Legacy Security Information and Event Management (SIEM) systems often operate on a 'collect and discard' model, imposing a proprietary 'security tax' that limits visibility due to escalating costs. Fragmented telemetry across endpoints, networks, and identities further complicates correlation, leaving gaps that attackers exploit. The breach that causes the most damage is rarely the one that generates the most alerts, but rather the one whose subtle signals go unnoticed.
The Rise of the Open Agentic SIEM
Databricks is proposing an alternative: an open agentic SIEM designed for the AI era. This approach aims to replace manual bottlenecks with unified, machine-speed defense. The foundation is Databricks Lakewatch, which unifies all security, IT, and business telemetry on an open lakehouse architecture. By automating data wrangling and initial triage through Agent Bricks and OCSF normalization, Lakewatch prepares data for advanced analysis.
This setup enables Databricks Genie to function as a high-fidelity AI security agent.
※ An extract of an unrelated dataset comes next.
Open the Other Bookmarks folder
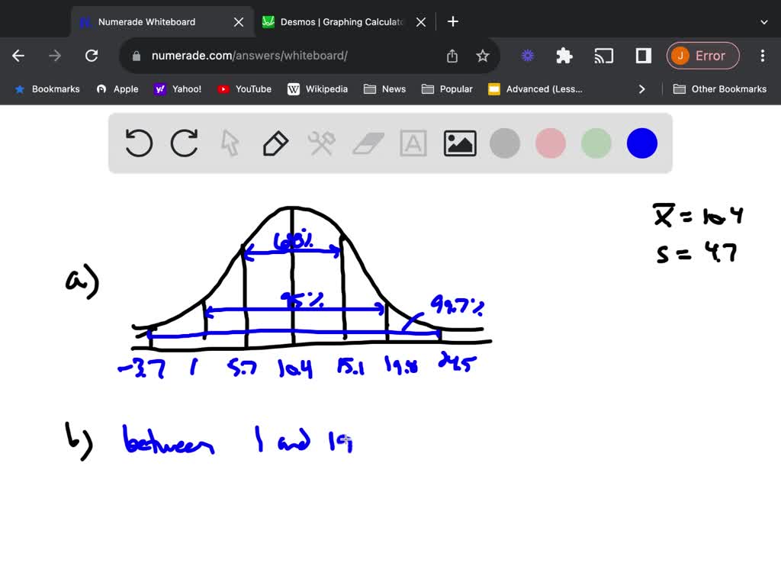The width and height of the screenshot is (781, 566). [x=719, y=89]
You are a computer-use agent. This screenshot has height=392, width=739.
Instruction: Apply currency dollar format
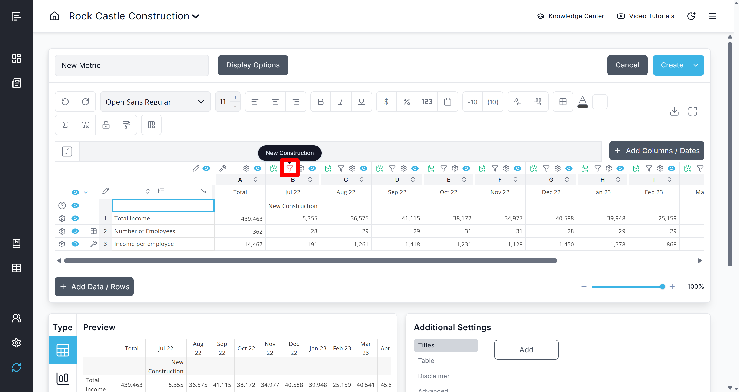coord(386,102)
Leaders can query their entire environment using natural language, asking complex questions like, 'Which user accounts exhibit lateral movement patterns correlated with recent privileged access changes?'
In this new paradigm, such queries don't just return data; they trigger autonomous agents to hunt, summarize, and neutralize threats at machine speed. This shifts defenders from a 'human-in-the-loop' model to a 'human-at-the-helm' approach, where human experts focus on strategy while AI agents handle autonomous threat hunting and neutralization. The era of the proprietary 'security tax' is ending, Databricks suggests, replaced by unified data visibility and AI-driven defense.